For that one link had still been between them. Somewhere, near
or far, during all these years, she, too, had trodden the earth with
her light footsteps, the same universal mother earth on which they both
moved and lived. The very world was hers, since she was touching it,
and to touch it in his turn was to feel her presence. For who could
tell what hidden currents ran in the secret depths, or what mysterious
interchange of sympathy might not be maintained through them? The air
itself was hers, since she was somewhere breathing it; the stars, for
she looked on them; the sun, for it warmed her; the cold of winter,
for it chilled her too; the breezes of spring, for they fanned her pale
cheek and cooled her dark brow. All had been hers, and at the thought
that she had passed away, a cry of universal mourning broke from the
world she had left behind, and darkness descended upon all things, as a
funeral pall.
Cold and dim and sad the ancient city had seemed before, but it was a
thousandfold more melancholy now, more black, more saturated with the
gloom of ages.

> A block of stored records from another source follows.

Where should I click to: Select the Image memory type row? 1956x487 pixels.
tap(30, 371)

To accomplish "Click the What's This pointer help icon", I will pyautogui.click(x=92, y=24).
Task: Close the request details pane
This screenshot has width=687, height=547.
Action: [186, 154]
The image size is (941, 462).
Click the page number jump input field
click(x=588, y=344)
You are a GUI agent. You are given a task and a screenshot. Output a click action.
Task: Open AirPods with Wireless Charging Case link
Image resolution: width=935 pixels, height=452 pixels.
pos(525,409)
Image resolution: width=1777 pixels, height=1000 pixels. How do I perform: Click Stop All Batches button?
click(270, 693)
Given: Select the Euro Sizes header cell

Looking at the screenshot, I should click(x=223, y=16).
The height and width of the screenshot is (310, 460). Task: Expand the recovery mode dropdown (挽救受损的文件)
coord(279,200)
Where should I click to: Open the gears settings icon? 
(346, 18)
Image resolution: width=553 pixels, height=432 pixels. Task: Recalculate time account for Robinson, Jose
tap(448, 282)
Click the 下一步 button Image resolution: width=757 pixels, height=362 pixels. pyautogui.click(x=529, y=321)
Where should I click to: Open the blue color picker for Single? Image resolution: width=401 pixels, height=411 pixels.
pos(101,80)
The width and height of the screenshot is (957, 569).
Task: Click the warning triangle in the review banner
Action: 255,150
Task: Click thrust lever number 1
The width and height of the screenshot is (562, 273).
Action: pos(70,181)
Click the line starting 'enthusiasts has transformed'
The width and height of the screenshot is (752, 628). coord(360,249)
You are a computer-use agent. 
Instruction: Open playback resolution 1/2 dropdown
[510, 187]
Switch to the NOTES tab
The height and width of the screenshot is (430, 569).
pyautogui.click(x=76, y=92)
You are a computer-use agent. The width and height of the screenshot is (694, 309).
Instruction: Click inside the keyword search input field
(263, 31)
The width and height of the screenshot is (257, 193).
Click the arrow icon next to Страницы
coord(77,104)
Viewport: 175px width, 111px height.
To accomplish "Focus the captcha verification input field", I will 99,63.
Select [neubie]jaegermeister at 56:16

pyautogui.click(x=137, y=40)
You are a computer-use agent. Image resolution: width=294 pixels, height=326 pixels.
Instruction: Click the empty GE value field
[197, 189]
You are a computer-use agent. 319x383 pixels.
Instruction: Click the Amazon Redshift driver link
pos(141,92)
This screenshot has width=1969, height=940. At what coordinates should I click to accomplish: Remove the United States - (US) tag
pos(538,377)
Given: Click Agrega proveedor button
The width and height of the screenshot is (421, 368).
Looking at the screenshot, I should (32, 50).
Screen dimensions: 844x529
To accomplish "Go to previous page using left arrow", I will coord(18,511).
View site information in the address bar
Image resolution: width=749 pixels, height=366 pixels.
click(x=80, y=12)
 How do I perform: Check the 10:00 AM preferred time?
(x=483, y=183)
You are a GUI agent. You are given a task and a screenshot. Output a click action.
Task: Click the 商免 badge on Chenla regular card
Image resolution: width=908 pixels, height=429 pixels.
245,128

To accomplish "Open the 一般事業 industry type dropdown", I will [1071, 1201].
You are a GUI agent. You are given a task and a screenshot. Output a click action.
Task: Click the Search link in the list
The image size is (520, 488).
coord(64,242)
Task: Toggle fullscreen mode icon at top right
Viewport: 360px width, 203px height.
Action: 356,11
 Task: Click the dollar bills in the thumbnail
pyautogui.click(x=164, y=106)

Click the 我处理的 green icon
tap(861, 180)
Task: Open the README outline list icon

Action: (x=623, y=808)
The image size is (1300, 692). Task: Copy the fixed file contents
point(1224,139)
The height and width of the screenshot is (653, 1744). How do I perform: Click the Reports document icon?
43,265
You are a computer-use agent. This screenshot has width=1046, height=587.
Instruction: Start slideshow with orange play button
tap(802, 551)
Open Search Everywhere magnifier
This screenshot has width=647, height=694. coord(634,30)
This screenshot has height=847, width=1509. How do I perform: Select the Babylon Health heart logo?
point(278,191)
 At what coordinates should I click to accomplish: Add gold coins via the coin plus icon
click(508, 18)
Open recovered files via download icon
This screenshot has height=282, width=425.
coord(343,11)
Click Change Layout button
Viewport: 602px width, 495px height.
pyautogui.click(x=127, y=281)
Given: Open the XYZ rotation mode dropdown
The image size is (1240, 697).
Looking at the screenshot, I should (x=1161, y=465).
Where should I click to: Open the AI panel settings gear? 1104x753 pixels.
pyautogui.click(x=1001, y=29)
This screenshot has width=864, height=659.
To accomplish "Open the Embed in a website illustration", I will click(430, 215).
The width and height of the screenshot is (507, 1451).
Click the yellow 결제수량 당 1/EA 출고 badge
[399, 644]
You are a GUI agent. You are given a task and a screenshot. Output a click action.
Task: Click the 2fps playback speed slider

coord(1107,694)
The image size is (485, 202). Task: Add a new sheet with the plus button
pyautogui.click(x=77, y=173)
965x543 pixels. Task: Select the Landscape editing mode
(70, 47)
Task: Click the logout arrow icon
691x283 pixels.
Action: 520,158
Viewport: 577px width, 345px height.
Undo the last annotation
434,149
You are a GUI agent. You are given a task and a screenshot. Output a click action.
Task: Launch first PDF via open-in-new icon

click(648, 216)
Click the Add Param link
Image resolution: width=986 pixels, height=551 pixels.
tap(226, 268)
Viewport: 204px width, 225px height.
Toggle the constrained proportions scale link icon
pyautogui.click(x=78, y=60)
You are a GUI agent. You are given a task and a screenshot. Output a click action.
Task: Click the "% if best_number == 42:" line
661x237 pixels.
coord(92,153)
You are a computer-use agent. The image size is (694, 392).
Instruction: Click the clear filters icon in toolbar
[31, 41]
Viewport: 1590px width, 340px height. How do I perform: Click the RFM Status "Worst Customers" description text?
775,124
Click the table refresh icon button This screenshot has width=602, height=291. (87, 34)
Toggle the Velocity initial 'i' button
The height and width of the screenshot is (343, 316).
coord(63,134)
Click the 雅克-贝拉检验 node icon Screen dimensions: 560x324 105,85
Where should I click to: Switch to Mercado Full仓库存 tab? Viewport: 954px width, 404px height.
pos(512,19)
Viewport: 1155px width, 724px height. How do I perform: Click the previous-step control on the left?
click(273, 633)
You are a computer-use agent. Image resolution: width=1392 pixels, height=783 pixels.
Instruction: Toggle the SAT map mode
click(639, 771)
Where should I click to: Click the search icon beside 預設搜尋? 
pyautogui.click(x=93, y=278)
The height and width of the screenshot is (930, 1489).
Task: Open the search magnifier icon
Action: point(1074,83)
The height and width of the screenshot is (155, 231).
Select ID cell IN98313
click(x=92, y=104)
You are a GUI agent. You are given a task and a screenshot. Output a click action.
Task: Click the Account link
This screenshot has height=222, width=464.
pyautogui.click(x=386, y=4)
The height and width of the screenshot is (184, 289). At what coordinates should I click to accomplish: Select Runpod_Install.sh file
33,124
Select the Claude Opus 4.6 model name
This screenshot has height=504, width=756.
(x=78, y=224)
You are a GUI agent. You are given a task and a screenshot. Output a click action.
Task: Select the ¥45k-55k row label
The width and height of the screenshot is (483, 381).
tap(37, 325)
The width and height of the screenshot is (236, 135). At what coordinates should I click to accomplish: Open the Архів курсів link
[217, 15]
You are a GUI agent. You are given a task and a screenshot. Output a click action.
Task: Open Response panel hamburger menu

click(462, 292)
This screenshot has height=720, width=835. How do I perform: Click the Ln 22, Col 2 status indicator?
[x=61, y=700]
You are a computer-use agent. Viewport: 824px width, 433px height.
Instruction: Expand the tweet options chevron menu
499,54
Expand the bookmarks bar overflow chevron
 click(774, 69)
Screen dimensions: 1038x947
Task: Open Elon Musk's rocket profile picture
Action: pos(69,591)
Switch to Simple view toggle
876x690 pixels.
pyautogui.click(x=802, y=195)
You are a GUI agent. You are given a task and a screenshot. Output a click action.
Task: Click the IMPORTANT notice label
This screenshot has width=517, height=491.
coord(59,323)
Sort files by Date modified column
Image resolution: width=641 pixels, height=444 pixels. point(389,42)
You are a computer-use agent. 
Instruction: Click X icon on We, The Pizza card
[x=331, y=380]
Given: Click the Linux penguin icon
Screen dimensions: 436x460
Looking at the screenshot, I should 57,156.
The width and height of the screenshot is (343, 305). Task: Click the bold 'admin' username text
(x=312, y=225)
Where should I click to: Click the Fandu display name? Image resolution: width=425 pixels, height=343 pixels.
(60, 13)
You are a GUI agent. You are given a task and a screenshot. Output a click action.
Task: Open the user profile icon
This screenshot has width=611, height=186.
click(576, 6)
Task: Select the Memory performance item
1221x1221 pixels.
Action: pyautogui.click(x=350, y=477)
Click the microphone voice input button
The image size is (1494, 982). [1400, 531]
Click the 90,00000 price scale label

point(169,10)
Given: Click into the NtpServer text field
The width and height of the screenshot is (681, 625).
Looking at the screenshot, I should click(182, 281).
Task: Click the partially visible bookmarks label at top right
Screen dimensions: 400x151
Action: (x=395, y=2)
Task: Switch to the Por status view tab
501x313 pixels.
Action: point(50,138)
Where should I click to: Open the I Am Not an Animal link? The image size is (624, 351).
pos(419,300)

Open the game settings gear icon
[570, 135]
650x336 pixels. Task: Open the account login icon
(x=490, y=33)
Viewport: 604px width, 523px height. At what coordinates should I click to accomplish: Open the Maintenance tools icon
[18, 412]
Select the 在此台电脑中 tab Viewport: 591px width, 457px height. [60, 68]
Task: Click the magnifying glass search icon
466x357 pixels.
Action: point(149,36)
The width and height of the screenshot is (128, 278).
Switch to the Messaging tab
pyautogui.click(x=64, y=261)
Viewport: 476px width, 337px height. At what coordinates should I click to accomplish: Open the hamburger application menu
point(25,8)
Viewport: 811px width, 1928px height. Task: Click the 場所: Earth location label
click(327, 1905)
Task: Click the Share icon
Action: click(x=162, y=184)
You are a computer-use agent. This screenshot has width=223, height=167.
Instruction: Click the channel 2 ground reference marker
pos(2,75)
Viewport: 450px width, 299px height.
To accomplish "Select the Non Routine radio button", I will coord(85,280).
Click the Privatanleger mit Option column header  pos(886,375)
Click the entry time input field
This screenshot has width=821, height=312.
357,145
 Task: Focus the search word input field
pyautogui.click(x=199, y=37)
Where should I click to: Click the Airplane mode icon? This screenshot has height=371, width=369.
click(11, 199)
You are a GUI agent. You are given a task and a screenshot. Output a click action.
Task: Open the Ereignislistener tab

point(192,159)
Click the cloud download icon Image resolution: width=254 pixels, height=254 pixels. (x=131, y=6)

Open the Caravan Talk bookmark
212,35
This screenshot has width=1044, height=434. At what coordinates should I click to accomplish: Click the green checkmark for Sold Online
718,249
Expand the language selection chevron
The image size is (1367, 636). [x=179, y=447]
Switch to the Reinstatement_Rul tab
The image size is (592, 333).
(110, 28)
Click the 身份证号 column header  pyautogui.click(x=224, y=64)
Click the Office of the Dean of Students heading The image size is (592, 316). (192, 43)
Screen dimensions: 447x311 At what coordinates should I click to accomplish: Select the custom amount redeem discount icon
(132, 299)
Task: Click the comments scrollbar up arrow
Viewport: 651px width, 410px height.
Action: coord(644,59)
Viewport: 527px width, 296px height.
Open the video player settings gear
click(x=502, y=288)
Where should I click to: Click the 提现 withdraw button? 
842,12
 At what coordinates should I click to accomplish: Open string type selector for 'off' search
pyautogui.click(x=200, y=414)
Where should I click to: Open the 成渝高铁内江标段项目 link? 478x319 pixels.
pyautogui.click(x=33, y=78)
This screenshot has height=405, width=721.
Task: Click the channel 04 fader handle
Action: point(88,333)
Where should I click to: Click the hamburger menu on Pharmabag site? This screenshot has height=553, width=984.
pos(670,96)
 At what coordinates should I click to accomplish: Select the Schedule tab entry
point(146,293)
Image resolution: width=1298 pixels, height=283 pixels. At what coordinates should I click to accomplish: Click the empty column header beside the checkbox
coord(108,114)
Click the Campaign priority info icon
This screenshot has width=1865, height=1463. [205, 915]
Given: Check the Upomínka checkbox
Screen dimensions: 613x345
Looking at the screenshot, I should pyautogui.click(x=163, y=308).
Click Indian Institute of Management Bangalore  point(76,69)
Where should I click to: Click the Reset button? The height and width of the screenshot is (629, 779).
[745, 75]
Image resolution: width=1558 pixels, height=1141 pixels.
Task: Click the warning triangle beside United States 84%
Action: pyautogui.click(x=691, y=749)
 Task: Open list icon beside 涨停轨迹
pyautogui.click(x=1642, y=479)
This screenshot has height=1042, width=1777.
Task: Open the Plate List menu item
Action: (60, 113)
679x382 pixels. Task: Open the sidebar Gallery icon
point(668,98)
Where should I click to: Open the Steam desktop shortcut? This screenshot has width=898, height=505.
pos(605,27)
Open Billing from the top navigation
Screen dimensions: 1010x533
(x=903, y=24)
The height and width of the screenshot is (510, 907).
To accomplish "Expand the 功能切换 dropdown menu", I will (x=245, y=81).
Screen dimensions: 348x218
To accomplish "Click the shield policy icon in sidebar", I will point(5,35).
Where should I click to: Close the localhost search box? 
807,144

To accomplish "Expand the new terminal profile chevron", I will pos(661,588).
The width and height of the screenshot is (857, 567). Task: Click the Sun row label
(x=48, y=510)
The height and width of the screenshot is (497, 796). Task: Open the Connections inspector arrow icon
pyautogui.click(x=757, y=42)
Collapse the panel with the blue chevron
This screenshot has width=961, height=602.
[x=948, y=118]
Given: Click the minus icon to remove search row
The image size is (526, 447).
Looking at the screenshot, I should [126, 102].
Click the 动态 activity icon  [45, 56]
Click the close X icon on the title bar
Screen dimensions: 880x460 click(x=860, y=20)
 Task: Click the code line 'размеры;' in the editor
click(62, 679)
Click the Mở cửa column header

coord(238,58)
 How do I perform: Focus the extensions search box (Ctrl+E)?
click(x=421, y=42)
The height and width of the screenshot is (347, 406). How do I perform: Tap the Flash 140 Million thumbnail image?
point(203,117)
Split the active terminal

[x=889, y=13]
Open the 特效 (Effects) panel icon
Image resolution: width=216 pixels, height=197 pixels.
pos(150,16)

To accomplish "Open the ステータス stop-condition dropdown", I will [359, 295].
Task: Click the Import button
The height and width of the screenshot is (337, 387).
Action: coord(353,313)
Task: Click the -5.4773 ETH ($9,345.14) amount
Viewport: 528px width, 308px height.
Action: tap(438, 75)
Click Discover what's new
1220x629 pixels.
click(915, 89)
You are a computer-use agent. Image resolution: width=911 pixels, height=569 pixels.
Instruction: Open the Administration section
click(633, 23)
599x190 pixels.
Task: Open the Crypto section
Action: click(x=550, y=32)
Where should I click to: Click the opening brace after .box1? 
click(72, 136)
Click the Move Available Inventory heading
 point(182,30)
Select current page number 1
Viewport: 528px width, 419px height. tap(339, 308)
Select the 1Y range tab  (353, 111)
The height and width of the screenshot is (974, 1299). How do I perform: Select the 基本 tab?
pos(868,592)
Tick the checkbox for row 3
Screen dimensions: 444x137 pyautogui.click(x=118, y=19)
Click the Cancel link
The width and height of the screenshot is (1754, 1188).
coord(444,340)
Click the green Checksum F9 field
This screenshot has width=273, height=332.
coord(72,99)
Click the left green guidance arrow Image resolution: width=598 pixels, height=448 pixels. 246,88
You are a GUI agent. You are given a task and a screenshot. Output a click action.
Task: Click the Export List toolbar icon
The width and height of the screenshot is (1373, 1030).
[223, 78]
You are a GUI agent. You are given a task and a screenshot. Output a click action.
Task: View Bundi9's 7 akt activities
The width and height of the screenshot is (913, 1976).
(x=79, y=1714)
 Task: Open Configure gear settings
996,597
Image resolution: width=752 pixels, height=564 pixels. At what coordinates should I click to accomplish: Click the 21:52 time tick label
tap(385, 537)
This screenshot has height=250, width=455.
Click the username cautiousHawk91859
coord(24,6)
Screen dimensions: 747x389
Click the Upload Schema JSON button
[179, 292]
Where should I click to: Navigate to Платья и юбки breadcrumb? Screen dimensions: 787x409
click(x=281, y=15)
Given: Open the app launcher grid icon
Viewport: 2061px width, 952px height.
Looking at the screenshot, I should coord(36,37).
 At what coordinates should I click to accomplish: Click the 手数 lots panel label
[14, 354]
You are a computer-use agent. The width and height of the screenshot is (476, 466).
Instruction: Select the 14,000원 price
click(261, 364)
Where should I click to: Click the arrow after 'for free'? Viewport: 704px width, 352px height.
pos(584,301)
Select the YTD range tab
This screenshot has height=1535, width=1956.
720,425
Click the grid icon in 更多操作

From time to time the Wanderer raised his heavy lids,
scarcely seeing what was before him, conscious of nothing but the horror
which had so suddenly embraced his whole existence. Then, all at once,
he was face to face with some one. A woman stood still in the way, a
woman wrapped in rich furs, her features covered by a dark veil which
could not hide the unequal fire of the unlike eyes so keenly fixed on
his.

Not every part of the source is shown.